Scientists say wildfires also are amplifying climate change. The wildfire flames destroy large swaths of carbon-storing forests, bogs and vegetation, and the smoke from those fires contains toxic black and brown carbon emissions that absorb sunlight and convert it to heat.

APTOPIX Canada Wildfires

Smoke from the McDougall Creek wildfire fills the air and nearly blocks out the sun as people take in the view of Okanagan Lake from Tugboat Beach, in Kelowna, British Columbia last month. Darryl Dyck/The Canadian Press via AP

Colby College assistant chemistry professor Greg Drozd and his students are studying brown carbon: how long these aerosolized molecules stick around in the atmosphere cranking out heat, and at what rate.

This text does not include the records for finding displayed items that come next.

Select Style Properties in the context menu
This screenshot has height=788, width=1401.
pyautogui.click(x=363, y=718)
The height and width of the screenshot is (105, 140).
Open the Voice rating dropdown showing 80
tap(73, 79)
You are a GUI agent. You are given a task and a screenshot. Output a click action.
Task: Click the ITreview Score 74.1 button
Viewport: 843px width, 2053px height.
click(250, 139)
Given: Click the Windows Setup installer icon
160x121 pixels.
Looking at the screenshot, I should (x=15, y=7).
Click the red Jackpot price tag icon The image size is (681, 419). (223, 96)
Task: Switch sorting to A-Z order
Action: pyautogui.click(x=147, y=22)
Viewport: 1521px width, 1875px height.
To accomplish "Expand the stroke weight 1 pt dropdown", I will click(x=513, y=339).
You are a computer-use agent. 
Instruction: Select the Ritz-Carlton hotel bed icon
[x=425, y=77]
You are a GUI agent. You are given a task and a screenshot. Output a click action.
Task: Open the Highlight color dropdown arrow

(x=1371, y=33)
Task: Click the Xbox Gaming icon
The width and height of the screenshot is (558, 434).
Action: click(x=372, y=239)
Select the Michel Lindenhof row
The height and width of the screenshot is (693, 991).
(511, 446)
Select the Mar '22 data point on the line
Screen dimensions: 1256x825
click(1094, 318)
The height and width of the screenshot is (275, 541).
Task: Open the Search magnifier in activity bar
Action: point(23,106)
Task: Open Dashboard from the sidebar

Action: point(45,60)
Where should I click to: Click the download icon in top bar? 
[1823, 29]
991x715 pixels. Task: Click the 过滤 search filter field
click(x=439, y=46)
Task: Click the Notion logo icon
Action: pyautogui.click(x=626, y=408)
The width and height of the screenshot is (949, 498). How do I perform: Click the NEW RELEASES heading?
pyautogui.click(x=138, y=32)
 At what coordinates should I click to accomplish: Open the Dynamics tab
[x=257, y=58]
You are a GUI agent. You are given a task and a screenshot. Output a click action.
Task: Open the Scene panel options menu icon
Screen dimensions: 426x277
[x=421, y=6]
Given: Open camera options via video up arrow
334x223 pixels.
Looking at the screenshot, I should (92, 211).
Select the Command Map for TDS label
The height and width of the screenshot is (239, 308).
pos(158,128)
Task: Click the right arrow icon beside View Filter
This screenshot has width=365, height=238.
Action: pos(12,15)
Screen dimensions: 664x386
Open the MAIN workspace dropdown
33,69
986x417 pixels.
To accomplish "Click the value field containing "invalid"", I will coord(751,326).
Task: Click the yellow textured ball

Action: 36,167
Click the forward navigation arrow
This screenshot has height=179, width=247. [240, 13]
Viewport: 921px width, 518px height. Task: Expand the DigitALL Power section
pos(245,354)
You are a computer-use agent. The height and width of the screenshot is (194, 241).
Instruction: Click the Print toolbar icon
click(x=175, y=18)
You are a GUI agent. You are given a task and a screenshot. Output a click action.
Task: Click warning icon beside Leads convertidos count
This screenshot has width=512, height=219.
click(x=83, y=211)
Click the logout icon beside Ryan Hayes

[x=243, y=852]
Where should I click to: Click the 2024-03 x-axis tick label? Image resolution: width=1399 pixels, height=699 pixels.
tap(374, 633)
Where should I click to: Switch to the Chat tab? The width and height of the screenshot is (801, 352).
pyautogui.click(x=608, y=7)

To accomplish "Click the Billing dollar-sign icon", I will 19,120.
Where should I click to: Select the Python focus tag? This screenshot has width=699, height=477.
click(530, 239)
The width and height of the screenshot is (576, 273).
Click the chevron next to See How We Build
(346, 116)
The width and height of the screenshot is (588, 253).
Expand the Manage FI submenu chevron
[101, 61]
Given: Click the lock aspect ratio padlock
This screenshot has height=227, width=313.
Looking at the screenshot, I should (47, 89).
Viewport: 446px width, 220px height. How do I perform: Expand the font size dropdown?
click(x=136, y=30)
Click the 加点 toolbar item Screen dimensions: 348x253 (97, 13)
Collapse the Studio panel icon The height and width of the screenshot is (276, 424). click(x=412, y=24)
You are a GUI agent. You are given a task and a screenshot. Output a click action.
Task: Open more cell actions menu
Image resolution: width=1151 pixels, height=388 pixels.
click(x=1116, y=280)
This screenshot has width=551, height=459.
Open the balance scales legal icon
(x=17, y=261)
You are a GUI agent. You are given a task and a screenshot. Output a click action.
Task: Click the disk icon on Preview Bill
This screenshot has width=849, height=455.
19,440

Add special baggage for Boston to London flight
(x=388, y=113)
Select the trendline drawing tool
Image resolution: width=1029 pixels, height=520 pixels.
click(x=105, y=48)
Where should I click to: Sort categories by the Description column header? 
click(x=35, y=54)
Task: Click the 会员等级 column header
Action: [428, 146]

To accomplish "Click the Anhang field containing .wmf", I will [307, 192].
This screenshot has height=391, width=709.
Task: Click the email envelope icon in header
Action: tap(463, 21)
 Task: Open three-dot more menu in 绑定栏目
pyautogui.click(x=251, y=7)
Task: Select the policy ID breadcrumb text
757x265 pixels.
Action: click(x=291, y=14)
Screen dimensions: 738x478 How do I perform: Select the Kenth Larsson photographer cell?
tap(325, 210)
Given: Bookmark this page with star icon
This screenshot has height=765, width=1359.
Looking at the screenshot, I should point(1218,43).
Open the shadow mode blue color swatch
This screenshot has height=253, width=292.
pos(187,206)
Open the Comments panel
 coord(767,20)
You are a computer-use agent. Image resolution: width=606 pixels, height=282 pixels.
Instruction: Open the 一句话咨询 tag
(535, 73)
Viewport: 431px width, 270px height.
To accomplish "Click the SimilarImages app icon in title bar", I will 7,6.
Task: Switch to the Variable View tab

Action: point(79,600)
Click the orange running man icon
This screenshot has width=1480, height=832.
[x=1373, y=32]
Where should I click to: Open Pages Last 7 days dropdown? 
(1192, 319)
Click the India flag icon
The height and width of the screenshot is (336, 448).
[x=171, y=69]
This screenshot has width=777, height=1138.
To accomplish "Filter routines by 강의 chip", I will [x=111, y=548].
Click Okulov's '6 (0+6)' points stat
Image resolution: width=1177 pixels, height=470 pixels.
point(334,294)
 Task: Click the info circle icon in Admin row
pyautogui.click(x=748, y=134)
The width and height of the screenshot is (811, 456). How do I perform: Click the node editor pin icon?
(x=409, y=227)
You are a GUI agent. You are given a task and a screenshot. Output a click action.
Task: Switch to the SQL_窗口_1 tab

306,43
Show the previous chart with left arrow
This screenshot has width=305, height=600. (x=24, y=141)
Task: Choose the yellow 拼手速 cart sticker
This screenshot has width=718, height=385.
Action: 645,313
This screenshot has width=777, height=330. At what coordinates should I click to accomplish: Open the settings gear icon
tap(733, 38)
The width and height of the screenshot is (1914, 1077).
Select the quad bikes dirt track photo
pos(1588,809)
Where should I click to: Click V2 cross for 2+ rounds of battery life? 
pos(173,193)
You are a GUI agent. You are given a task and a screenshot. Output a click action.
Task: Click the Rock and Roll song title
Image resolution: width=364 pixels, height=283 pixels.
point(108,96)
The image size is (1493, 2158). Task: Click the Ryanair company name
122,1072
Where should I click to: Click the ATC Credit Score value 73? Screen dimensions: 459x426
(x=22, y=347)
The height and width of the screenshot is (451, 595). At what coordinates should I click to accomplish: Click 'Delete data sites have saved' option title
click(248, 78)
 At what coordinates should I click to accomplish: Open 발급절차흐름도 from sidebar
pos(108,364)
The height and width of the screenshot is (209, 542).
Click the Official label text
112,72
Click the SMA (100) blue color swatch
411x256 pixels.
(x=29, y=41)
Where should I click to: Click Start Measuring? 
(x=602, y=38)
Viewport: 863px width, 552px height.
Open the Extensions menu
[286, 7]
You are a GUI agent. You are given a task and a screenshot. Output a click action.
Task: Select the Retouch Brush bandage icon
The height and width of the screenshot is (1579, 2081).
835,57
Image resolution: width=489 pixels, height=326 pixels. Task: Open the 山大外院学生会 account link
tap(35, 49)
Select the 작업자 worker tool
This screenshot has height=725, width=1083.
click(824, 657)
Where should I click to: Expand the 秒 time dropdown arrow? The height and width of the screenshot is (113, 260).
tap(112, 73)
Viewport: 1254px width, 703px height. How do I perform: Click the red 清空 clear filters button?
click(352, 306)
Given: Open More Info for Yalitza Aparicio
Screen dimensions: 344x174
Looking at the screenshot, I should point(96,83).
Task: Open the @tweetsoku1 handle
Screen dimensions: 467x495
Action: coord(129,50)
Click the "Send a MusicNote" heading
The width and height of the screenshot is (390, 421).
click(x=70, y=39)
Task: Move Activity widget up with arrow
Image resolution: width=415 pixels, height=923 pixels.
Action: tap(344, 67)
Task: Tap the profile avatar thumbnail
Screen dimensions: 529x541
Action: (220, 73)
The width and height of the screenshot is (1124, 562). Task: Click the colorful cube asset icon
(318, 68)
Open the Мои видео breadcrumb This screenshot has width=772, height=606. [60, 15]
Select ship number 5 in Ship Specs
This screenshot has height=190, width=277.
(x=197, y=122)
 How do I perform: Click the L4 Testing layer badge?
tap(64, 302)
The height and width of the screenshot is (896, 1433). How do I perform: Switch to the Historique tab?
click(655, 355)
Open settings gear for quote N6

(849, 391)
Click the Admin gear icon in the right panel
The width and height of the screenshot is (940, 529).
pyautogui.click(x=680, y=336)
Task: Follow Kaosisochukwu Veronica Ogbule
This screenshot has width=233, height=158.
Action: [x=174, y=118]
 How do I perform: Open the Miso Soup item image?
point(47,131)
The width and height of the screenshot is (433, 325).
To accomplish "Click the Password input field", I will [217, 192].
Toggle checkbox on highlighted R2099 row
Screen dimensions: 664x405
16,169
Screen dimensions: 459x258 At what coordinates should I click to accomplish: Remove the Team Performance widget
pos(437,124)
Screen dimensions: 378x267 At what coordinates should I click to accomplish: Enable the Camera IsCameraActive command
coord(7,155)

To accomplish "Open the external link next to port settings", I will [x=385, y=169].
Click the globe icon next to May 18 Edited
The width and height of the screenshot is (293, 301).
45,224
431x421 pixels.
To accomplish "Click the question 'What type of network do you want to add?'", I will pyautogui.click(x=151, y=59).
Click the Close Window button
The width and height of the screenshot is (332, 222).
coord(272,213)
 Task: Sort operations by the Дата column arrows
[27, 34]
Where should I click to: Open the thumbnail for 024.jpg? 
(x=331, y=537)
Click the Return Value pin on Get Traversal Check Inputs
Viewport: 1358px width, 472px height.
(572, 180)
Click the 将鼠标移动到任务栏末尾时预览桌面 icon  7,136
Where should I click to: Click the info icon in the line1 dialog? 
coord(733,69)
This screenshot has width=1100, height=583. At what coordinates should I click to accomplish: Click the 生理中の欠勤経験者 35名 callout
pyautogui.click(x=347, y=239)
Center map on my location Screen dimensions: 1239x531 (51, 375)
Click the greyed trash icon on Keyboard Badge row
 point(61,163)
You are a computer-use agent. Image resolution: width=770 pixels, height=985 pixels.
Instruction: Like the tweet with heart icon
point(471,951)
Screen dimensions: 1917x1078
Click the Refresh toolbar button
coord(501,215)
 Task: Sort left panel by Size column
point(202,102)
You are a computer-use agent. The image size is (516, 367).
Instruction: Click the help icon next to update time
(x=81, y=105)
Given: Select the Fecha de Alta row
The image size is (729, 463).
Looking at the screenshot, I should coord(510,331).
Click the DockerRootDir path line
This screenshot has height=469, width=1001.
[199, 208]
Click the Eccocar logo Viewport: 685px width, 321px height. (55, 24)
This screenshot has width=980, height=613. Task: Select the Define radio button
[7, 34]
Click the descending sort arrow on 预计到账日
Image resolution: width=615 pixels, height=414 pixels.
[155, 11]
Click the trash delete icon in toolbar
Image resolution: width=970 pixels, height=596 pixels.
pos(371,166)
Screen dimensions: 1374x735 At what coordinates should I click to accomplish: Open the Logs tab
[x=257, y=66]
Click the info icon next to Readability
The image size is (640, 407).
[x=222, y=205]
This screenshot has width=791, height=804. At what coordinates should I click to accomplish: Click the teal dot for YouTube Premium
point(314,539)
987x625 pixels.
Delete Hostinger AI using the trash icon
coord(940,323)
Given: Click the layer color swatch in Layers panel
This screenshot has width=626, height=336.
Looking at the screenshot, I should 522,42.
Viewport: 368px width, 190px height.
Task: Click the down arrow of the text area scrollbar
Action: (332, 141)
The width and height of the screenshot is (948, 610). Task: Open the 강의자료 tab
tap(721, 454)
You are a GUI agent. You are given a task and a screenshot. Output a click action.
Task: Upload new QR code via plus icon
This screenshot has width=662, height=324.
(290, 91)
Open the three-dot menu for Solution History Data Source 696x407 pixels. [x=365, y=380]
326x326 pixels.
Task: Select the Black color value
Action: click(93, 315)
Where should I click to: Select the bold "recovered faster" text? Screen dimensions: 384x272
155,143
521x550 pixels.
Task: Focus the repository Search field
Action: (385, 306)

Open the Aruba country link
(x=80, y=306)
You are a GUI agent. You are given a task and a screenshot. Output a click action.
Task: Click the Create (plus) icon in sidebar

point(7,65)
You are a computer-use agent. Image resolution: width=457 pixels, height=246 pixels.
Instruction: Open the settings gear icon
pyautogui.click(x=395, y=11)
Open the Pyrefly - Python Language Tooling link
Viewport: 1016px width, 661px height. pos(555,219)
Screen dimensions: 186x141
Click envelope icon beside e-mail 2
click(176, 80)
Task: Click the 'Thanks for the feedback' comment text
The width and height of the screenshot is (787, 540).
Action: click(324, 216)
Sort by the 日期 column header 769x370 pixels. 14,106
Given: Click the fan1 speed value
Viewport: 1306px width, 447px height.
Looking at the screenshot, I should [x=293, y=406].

“There is certainly a feedback loop – climate change leads to more wildfires and wildfires lead to more warming – but what’s important to consider is the magnitude of that feedback,” Drozd said. “If they don’t last that long (in the atmosphere), or stop absorbing light, we don’t need to worry much.”

But Drozd’s preliminary research suggests that brown carbon could linger in the atmosphere for much longer than previously believed. And while it absorbs less light than black carbon, brown carbon is four times more abundant in wildfire smoke.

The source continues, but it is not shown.